As I hurtle towards my mid-thirties, the drip drip drop of friends and acquaintances taking the plunge into parenthood has become a deluge. In my circle of uni friends, most have sprogged, are sprogging, are thinking about a sprog or have a dog, which they have turned into a pampered substitute.

The ones who haven’t partnered up are increasingly looking like career singles: slightly louche at parties and banging on self-importantly about their jobs. Dinner parties have become a barrel of Bridget Jones style clichés, particularly in the rather more upper middle-class of my circles. And I must admit a wry smile to myself as once easygoing young uni mates become new parents bouncing recently gestated infants vigorously over roast lunch, wiping away the inevitable proliferation of spit up while keeping up a merry stream of dad banter with the sleepy enthusiasm of one who hasn’t yet twigged they’re running a lifetime’s marathon.

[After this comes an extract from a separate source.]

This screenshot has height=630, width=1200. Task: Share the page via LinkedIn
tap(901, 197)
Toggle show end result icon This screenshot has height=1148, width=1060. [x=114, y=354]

It’s not that I’m bitter that I’m no longer in the baby haze – no, I’ve taken the executive decision never to go down that merry path to martyrdom again, and am happy enough to skip off into a free and unfettered forties, unencumbered by miniature slave drivers, even though I may yet look back in regret at the other little people I might have made. Given that I was first of the bunch to become a mum, I garnered more than my fair share of congratulations and concern in equal measure, at least first time around. But re-wind the last ten years, when it came to acknowledging my child in the flesh, rather than just as a vague abstract concept, most of my friends “from before” – and I do say most – were resolutely indifferent.

I know it’s difficult to be interested in other people’s children. They can be boring, noisy, juvenilely rude and also not much interested in engaging, so busy are they managing their own bodily functions. But it’s worth the effort to develop a relationship with the next generation. They rarely forget you if you turn them upside down, even if the memory is hazily furrowed down the telescope of relative time.

Six years ago, the same group of friends who ate roast lunch yesterday at The Albert in Battersea Park (very nice, even more dog friendly than child friendly) went to stay in one of the group’s parents’ house in France. It was idyllic, if, for me tinged with sleep deprivation and late pregnancy ennui. But while my unencumbered friends sat round over hearty pot roasts and bottles of red wine and enjoyed lazy lie-ins, I perfected my scarf knitting technique sat on a beanbag with a head torch, casting off my anxieties about Tom’s recent job loss in a frenzy of purl stitches, getting up early to deal with a tantrum and push Jonah on a swing.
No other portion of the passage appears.